::: Record list

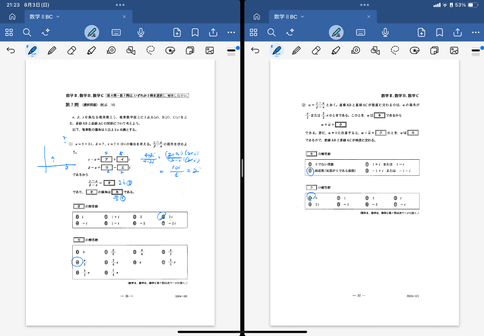Image resolution: width=484 pixels, height=336 pixels.
Task: Tap the share/export button in the left window
Action: pyautogui.click(x=213, y=33)
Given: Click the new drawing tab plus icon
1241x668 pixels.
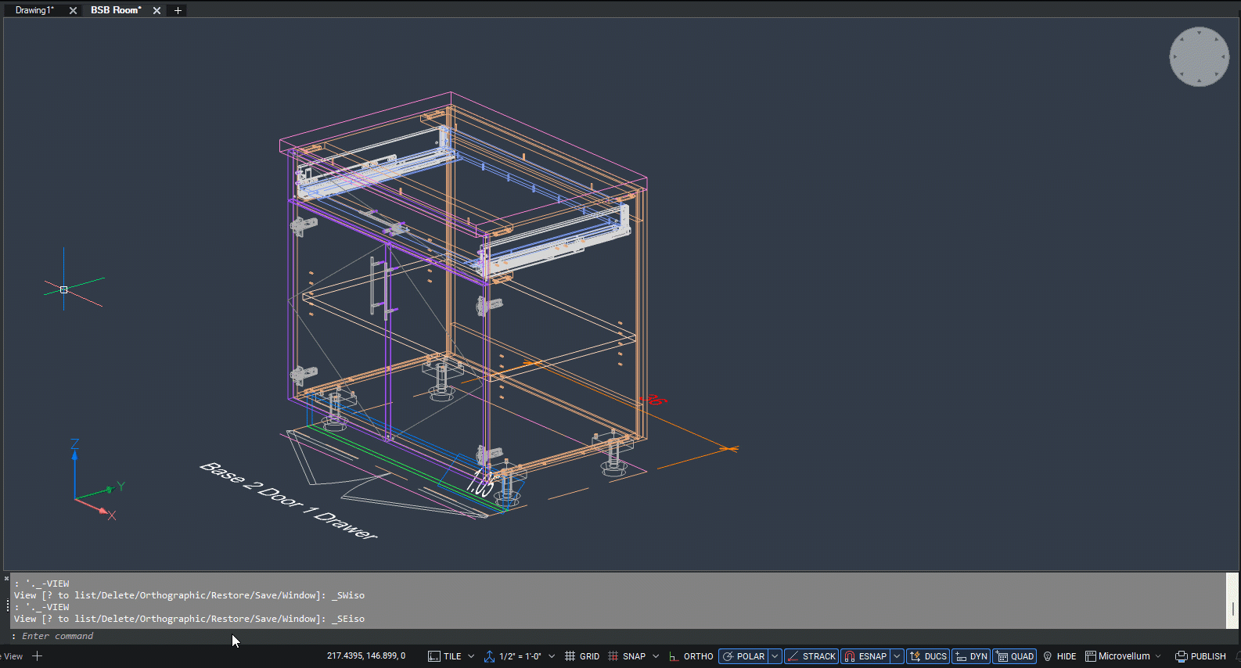Looking at the screenshot, I should 178,10.
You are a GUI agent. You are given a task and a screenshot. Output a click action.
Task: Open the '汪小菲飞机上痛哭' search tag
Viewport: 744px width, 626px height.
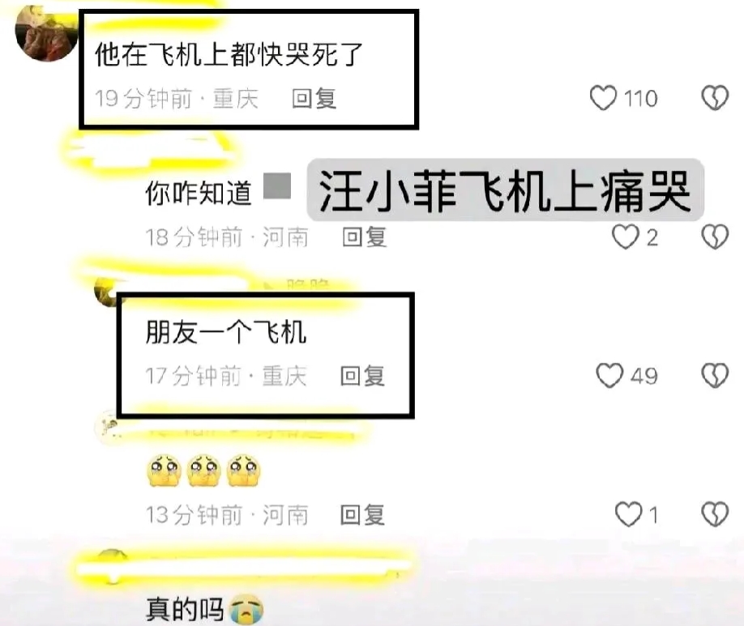tap(506, 190)
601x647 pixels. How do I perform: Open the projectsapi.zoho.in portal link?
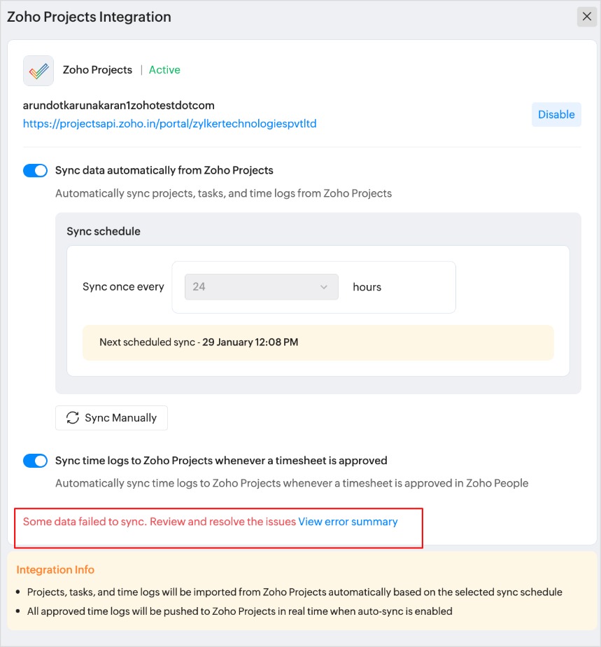pyautogui.click(x=170, y=124)
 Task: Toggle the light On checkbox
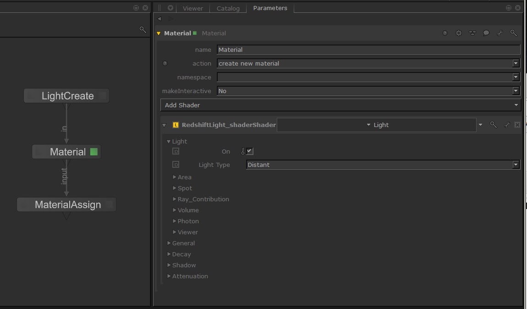click(x=250, y=151)
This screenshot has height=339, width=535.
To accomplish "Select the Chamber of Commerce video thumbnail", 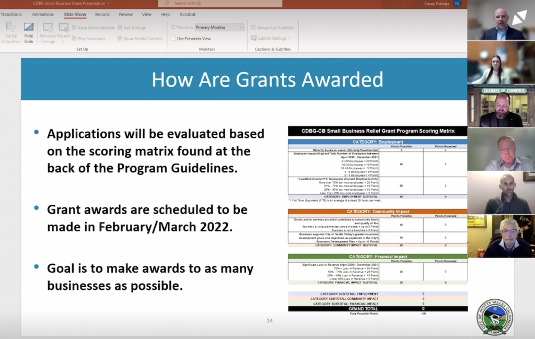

::::::

§ **The task**:
How many lines of the data above contain the word "Open"? Reply with the number only.

§ **Written reply**:
2